Just one thing, you are thinking…really? We know – there’s so much to do out here, that singling out just ONE thing must be impossible. Is this a joke?
Nope. We are sure we nailed it.
If you do nothing else while you visit Southeast Montana it should be this – get off the interstate.
Sounds simple, right?
As professional travelers, we are accustomed to getting from Point A to Point B quickly and efficiently. And the U.S. Interstate system was designed to do exactly that. In Southeast Montana, I-90 and I-94 provide major travel corridors from Billings to Mount Rushmore National Monument in South Dakota and to Theodore Roosevelt National Monument in North Dakota, respectively.
Our reasoning is simple: The charm and personality of Southeast Montana lies in the small towns, the rolling prairies and the unexpected you will find down the two-lane roads of the region.

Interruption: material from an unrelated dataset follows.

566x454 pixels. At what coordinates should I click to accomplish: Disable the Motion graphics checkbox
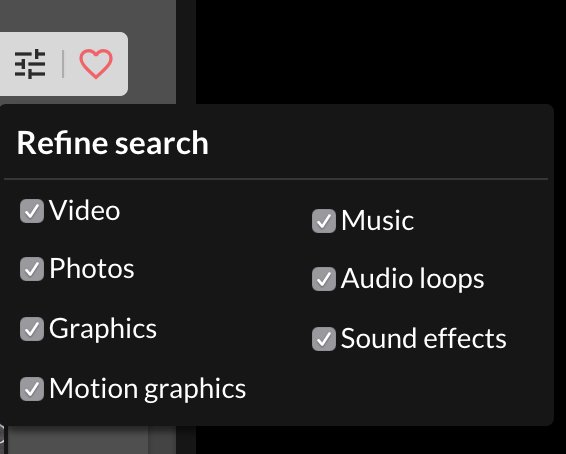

If you stayed on the main thoroughfare, you would miss downtown Miles City, where real cowboys stop for a cup of joe and horse trailers likely outnumber RVs. Venturing off the interstate and along Montana highway 12 will take you to the Jersey Lilly in Ingomar, where the sheepherder hors d'oeuvre is a mainstay and rubbing elbows with locals remains a form of daily entertainment.
Out here, getting off the interstate gives new definition to the overused tourism clique, “Off the Beaten Path,” while opening your mind to what the real Montana looks like. A stop at the Musselshell County Museum in Roundup tells the story of this ranching-and-mining town with its emerging artists’ scene and rustic RiverWalk. While you are there, be sure to ask a local the origin of the town’s name.
Photo Credit: Visit Southeast Montana
Farther east, driving the two-lane Montana highway 323 leads to Alzada – where you will be tickled an embarrassing pink at the primitive Stoneville Saloon. Continuing north you will reach the town of Ekalaka (pronounced Eek-a-lack-ah) that quietly offers the world’s best grilled ham and cheese at the Wagon Wheel Café (yup, it’s only $3.20) and a deep understanding of paleontology at the Carter County Museum.
If you follow the undulating path along Montana highway 7 farther up the road to Baker you will find Prairie Rose Classics, a no-charge private museum where locals proudly display their classic cars – just because they love them and want to share. But don’t leave town without seeing Steer Montana at the O’Fallon Historical Museum – and ask how he gained his unimaginable girth.
No matter where you go out here, you’ll find a small town with its own flavor, its own story. We don’t believe in ‘life in the fast lane.’ This is where Montana’s majestic mountains roll out to meet the prairies and the Big Sky opens to all possibilities – we don’t want you to miss it.